Sunday, April 19, 2009

Va. Tech geologist to study Coles Hill deposit

Heaven forbid that someone from a university other than Virginia Tech do any work or research there. Can't have that bed getting too crowded.

By Sarah Watson
Media General News Service

Published: April 18, 2009

A Virginia Tech geologist recently was awarded a $60,000 grant to study the Coles Hill uranium deposit in Pittsylvania County near Chatham.

The grant, a mineral research grant from the U.S. Geological Survey, is the first one from the federal government to study this particular deposit and will be for “a very focused study to determine the age of the uranium mineralization,” Robert Bodnar, a geochemistry professor at Tech, said.

Uranium and other ore deposits are formed over millions of years as water moves through tiny fractures and collects miniscule amounts of ore, which are then deposited in another location, Bodnar said.

By determining the specific age of the uranium ore at Coles Hill, officials will better understand how it was formed and, perhaps, how to find other similar deposits in the region, Bodnar said.

That will be accomplished by taking rock samples to a U.S. Geological Survey lab in Northern Virginia, where scientists will measure radioactive decay to determine the age.

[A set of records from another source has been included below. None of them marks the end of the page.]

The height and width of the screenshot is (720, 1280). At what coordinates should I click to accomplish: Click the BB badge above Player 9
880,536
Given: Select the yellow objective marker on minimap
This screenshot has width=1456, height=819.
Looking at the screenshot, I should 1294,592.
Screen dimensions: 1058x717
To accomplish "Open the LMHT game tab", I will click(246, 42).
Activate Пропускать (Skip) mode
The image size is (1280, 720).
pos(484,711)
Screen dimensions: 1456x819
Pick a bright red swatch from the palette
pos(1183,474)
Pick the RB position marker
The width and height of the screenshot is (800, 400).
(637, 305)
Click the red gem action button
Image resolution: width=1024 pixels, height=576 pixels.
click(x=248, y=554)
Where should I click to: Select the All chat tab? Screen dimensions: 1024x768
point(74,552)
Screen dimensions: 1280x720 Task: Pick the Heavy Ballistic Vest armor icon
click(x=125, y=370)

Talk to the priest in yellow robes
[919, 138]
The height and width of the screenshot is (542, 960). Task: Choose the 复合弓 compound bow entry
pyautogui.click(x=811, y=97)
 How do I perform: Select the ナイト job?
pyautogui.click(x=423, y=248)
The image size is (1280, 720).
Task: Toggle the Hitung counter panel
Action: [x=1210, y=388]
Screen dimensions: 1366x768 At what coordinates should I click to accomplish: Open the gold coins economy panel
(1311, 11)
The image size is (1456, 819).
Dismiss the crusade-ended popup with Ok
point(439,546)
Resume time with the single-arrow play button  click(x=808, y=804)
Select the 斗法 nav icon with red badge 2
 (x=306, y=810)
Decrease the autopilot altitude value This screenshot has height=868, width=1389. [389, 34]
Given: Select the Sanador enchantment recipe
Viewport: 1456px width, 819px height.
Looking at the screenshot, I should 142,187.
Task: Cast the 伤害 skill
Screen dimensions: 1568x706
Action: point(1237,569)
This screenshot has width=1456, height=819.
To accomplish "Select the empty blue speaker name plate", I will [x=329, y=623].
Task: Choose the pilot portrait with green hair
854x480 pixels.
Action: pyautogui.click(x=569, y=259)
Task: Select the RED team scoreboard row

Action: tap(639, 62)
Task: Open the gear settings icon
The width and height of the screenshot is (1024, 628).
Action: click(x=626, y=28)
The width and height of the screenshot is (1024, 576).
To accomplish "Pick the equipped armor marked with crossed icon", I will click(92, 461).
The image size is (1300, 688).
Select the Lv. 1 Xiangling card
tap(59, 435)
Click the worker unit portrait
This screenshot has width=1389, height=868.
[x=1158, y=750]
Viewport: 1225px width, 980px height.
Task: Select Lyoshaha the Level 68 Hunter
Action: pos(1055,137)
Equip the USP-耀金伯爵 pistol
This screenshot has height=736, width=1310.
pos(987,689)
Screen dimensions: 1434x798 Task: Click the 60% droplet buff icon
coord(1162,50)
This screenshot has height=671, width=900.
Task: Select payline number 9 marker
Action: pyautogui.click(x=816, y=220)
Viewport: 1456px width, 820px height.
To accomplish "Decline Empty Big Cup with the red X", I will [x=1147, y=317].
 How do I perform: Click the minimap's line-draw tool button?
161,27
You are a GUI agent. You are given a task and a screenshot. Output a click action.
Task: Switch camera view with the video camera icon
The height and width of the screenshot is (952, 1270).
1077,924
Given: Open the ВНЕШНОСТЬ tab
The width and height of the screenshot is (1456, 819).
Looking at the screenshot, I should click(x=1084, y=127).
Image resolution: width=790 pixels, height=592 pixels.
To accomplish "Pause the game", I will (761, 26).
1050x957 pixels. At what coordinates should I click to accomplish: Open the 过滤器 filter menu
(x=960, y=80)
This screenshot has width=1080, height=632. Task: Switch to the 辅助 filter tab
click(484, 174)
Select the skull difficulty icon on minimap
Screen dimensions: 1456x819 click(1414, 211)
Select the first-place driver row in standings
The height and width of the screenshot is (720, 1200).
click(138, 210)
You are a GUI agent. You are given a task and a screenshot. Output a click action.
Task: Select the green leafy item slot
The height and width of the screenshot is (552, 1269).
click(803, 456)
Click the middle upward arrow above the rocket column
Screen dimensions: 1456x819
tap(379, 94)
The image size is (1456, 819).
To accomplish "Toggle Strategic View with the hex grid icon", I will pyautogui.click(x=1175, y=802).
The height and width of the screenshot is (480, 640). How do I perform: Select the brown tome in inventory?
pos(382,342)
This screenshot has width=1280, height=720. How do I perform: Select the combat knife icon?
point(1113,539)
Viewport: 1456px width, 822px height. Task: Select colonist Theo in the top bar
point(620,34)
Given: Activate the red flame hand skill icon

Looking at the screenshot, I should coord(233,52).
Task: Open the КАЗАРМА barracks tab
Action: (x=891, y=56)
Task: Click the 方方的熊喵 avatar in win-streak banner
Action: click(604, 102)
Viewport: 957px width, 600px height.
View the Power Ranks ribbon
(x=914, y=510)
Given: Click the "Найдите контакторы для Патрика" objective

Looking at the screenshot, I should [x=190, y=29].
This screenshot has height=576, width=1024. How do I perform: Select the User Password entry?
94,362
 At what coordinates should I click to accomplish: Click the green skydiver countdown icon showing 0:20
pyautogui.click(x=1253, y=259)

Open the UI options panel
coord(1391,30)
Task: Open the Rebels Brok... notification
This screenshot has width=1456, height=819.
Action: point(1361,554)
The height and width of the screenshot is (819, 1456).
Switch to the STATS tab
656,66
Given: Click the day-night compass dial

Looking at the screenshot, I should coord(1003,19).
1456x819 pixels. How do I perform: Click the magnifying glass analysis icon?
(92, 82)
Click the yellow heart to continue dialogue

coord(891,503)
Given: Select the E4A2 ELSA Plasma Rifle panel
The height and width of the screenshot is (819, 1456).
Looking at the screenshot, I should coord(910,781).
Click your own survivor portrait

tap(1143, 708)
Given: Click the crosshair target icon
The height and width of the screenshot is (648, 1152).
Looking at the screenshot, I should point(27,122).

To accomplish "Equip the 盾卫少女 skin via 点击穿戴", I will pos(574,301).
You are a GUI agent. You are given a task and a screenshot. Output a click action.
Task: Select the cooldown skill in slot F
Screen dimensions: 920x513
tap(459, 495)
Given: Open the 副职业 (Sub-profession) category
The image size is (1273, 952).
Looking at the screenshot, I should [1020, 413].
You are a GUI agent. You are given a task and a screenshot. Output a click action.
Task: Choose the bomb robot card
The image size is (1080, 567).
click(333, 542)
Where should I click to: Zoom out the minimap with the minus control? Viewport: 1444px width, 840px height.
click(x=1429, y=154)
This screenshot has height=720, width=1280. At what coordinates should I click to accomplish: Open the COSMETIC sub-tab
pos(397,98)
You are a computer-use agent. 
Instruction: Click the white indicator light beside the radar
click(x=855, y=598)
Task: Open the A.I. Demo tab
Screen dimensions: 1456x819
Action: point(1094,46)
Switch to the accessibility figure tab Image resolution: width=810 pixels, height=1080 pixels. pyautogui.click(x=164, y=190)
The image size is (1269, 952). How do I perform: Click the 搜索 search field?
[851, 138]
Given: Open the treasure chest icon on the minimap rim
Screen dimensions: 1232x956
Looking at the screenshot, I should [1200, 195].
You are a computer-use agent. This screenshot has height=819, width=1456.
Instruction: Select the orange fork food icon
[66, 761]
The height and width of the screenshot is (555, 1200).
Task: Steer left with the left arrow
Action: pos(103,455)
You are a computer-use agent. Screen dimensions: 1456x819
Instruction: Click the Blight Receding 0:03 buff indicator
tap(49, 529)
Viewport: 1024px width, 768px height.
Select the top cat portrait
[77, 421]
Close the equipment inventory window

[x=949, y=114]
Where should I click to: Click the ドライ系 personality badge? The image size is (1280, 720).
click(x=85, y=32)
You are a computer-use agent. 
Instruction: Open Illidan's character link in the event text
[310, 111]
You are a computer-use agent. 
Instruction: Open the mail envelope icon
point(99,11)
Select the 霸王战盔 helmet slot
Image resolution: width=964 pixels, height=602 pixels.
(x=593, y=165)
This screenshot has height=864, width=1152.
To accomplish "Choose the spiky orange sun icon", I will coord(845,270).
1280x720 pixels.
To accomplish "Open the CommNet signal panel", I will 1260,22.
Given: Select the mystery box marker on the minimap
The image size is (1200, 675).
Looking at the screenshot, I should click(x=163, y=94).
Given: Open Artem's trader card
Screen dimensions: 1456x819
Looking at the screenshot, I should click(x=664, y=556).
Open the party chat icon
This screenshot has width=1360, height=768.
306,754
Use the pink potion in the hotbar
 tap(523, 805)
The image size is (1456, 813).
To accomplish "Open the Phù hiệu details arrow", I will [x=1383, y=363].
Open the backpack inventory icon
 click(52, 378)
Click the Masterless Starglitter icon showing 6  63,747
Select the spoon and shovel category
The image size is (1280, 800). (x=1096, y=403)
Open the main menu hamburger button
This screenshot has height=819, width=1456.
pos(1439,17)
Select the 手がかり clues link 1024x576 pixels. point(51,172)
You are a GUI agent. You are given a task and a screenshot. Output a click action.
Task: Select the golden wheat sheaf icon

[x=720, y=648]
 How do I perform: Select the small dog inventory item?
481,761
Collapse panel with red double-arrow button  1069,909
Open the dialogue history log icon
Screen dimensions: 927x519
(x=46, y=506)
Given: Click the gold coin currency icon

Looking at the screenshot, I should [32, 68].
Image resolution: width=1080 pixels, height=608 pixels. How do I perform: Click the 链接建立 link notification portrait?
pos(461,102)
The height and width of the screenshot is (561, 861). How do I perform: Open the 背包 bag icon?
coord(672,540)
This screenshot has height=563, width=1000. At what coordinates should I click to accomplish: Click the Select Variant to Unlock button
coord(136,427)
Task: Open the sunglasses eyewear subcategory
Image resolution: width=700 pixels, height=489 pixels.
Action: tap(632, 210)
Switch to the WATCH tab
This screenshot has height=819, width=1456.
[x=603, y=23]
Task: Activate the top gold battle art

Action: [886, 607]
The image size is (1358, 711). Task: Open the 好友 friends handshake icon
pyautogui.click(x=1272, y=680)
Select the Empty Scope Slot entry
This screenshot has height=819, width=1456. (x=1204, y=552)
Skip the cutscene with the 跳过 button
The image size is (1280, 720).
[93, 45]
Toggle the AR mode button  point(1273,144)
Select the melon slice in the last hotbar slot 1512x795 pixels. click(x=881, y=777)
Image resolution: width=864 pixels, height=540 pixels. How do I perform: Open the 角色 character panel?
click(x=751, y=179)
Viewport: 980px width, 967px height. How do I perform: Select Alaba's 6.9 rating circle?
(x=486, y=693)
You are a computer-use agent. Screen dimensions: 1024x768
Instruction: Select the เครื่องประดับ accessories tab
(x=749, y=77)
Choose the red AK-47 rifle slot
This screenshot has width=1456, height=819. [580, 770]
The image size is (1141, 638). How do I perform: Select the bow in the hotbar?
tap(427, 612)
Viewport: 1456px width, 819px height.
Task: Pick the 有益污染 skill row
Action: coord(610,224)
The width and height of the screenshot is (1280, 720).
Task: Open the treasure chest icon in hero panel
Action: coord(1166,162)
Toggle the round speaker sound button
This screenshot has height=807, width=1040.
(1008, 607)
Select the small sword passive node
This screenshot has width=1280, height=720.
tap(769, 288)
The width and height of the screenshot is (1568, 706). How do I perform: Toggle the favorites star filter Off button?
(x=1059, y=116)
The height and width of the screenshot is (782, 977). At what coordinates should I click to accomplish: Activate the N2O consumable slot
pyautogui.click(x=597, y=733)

The uranium is geologically younger than the surrounding rock and, he said, “the question is how much younger. They can be 1,000 years younger, a million years younger or 200 million years younger.”

Bodnar, who is one of a handful of University Distinguished Professors at Tech, also is working on other studies of the Coles Hill deposit, which is said to be one of the largest untapped uranium reserves in the U.S. with an estimated $10 billion worth of ore laying beneath a cattle pasture. Much of his research throughout his career has centered on how mineral and ore deposits form so similar deposits can be found, he said.

Bodnar said he has been working on the Coles Hill deposit for a little more than a year. One of the studies, he said, is focusing on the hydrology of the deposit, or how groundwater moves throughout the tiny fractures in the bedrock and ore.

“Those are questions that are critical to trying to understand what might happen if and when that deposit is mined,” Bodnar said.